TB: They really were, Tina. During that 9-month project, BP screening with the RMS increased from 1% before the educational intervention to 77% after. BP knowledge, which was measured by the increase in scores for surveys taken before versus after that educational intervention, increased by nearly 30%—from 63% before to 92% after.15
In addition, the accuracy of bipolar referrals, which was calculated by dividing the number of people who were referred from primary care for BP by the number of people who were determined to have a bipolar diagnosis after a psychiatric evaluation, increased by a third. So, from 33% before the educational intervention to 67% after. That was a 4-fold increase in the accuracy of the diagnosis of bipolar disorder after that educational intervention in the project.15
TM: Yes, Tricia, I would call that significant! So, Tricia, overall, the collaboration between HCPs increased from 18% in the first 3 months of your project to 63% at the conclusion of your project.
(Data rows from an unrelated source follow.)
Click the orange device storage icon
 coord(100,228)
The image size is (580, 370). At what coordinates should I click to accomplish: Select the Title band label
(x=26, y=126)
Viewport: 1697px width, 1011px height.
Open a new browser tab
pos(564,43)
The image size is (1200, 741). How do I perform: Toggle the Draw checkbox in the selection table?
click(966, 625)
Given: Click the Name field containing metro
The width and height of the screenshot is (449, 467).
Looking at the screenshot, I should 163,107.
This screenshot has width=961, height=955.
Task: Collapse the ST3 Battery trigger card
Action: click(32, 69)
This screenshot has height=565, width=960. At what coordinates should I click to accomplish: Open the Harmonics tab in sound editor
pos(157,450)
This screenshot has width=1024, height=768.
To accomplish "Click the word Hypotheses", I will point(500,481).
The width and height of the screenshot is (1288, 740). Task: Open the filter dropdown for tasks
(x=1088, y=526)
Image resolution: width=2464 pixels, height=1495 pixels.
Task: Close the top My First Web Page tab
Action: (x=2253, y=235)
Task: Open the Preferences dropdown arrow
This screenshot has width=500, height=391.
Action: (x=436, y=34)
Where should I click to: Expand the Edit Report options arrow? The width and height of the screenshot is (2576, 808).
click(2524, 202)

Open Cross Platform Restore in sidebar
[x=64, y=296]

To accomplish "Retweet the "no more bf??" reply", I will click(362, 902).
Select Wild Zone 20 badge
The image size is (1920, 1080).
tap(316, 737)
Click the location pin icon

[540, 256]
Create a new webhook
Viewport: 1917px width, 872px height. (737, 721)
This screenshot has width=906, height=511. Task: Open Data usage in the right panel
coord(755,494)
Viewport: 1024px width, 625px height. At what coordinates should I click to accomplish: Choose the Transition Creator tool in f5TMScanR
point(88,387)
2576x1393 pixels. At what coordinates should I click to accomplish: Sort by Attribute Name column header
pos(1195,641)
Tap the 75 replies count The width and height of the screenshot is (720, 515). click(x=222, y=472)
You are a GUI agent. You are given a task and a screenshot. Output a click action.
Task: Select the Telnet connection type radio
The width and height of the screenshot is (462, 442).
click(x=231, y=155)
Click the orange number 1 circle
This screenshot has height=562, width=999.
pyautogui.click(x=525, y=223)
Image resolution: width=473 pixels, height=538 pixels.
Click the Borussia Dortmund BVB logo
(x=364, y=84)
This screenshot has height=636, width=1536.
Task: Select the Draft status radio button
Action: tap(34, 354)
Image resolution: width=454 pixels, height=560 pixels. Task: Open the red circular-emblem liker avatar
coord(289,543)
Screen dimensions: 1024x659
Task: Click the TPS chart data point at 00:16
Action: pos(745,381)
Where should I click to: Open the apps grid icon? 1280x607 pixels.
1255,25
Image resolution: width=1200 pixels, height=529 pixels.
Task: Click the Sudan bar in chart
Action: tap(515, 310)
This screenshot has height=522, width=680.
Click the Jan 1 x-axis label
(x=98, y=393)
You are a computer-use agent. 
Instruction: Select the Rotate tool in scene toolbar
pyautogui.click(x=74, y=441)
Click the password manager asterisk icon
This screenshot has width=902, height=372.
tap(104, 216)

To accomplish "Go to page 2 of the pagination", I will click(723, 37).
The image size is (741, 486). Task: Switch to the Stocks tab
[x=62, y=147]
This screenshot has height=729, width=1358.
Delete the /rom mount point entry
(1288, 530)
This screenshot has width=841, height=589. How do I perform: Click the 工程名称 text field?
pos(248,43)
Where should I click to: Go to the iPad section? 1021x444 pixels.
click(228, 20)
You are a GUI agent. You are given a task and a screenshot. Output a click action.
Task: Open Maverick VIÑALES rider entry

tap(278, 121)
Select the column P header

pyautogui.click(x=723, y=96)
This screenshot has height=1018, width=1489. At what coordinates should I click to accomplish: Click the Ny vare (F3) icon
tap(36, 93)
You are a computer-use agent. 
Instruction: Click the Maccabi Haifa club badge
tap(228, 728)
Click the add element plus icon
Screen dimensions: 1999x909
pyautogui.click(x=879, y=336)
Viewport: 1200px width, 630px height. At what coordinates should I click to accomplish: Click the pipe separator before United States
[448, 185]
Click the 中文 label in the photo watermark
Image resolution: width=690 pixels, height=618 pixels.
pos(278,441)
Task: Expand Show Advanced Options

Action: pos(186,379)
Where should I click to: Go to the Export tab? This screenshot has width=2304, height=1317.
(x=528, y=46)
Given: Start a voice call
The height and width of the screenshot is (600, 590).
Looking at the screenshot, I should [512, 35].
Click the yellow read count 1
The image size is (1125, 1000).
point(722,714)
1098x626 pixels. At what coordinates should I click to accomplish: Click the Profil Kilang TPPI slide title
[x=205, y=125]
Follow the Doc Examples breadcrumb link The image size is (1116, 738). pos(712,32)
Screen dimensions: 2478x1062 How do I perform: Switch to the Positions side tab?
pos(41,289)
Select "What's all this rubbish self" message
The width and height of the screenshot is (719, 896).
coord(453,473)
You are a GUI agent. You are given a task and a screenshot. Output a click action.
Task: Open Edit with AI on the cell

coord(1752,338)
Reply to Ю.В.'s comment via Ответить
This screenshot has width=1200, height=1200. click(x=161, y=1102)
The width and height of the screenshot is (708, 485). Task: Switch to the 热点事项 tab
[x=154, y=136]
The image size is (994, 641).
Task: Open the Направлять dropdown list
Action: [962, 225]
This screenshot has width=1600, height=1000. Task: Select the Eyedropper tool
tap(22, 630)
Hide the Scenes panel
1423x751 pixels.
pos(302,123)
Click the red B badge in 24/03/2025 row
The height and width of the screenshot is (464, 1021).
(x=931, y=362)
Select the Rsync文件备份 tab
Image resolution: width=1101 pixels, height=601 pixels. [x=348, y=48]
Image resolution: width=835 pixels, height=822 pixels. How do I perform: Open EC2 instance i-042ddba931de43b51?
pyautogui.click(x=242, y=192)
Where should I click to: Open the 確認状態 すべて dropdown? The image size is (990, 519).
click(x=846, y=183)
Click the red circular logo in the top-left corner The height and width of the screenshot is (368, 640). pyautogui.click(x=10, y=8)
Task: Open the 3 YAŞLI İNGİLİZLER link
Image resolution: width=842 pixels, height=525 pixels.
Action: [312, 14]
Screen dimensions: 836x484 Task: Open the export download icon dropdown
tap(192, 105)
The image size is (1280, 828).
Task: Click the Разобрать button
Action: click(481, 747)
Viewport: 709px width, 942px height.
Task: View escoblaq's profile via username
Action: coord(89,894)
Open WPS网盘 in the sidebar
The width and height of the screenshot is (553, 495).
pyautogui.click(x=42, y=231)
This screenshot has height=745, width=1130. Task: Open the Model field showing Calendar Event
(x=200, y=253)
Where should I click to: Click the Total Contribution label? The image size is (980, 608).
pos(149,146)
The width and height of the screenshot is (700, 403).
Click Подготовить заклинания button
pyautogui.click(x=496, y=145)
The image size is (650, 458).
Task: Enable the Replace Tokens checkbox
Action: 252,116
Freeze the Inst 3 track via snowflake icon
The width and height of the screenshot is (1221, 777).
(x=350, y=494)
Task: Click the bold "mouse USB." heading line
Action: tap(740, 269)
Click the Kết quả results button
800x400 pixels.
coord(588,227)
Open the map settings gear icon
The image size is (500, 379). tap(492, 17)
Additionally, this helped to accurately identify more patients with bipolar disorder. It’s interesting to note that from the results of this project, the accuracy of bipolar diagnosis increased with more consultations between primary care providers and the PMHNPs.15
TB: That’s absolutely right, Tina. I really believe it shows the important role that we as PMHNPs can play in facilitating the accurate diagnosis of mental health conditions, particularly bipolar, which may be really challenging to recognize in the primary care setting. The results of the quality improvement project that I was involved in underscore the importance of educational intervention and multidisciplinary collaboration on screening, diagnosing, and managing patients with bipolar.15
TM: Again, I completely agree with you. And in the theme of partnership, I have to say that I found this discussion about the positive impact of the collaboration between primary care providers and PMHNPs to be quite informative and empowering. This is such an important alliance that can potentially improve the patient journey for all of our patients with bipolar disorder. So, Tricia, thank you so much for joining me today to discuss this topic.
TB: Well, thank you, Tina. I really appreciate it. It’s been such a pleasure. And thank you, our listeners, for joining us on NP Psych Navigator!